** Document excerpt follows **
The key benefit of using literature reviews in qualitative studies is that it clarifies whether a project fulfills a need or not. Underlying knowledge may reduce the need to re-invent the wheel. Researchers get to compare their understanding with that of different scholars and assess their points of weaknesses in judgment. However, using such an approach as a study method may not be considered practical and realistic by management, inhibiting the implementation of study findings. The descriptive process in data analysis helps assess non-quantified topics and healthcare issues, which helped the researchers analyze the phenomenon in a natural and unchanged study environment. However, the main trick was that it only allows summations on objects and people that researchers had measured practically.
Results of Study
Toole, Meluskey and Hall (2016) found that workload issues, patient acuity levels, inadequate staff training, burdensome rounding logs, missing staff buy-in, and lack of sustainability are key healthcare barriers inhibiting hourly rounding. Intentional rounding and its fit with the execution setting remains as essential as the care intervention. Care institutions should engage their frontline staff and remove any existing barriers that would impede the program’s efficacy. Flower and colleagues (2016) found that the working culture, context of the environment, and legal issues present critical barriers in implementing hourly rounding programs in healthcare.
** End of Document excerpt **
** Data segment follows **
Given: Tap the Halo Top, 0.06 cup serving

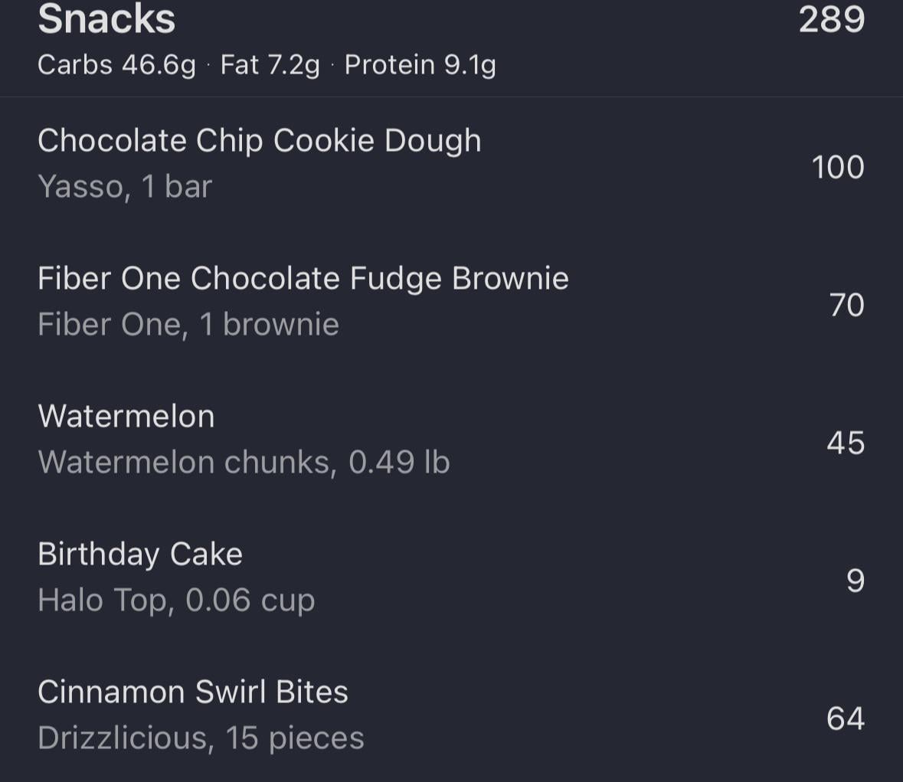Looking at the screenshot, I should (176, 600).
** End of Data segment **
■ Explore the material
**A.** From the excerpt on hourly rounding, reproduce verbatim the span between "Results of Study" and "programs in healthcare.", inclusive.
**B.** In the excerpt on hourly rounding, which barriers to implementing hourly rounding programs did Flower and colleagues (2016) find?
**C.** Condense the paragraph of the excerpt on hourly rounding that begins "Toole, Meluskey and Hall (2016) found" into a bulleted list that keeps its main facts.

■ Answers to this exercise
**A.**
Results of Study
Toole, Meluskey and Hall (2016) found that workload issues, patient acuity levels, inadequate staff training, burdensome rounding logs, missing staff buy-in, and lack of sustainability are key healthcare barriers inhibiting hourly rounding. Intentional rounding and its fit with the execution setting remains as essential as the care intervention. Care institutions should engage their frontline staff and remove any existing barriers that would impede the program’s efficacy. Flower and colleagues (2016) found that the working culture, context of the environment, and legal issues present critical barriers in implementing hourly rounding programs in healthcare.

**B.** The working culture, the context of the environment, and legal issues.

**C.**
- Toole, Meluskey and Hall (2016) identified these key barriers to hourly rounding: workload issues, patient acuity levels, inadequate staff training, burdensome rounding logs, missing staff buy-in, and lack of sustainability.
- Intentional rounding and its fit with the execution setting are as essential as the care intervention.
- Care institutions should engage frontline staff and remove barriers that would impede the program's efficacy.
- Flower and colleagues (2016) found that working culture, environmental context, and legal issues are critical barriers to implementing hourly rounding programs.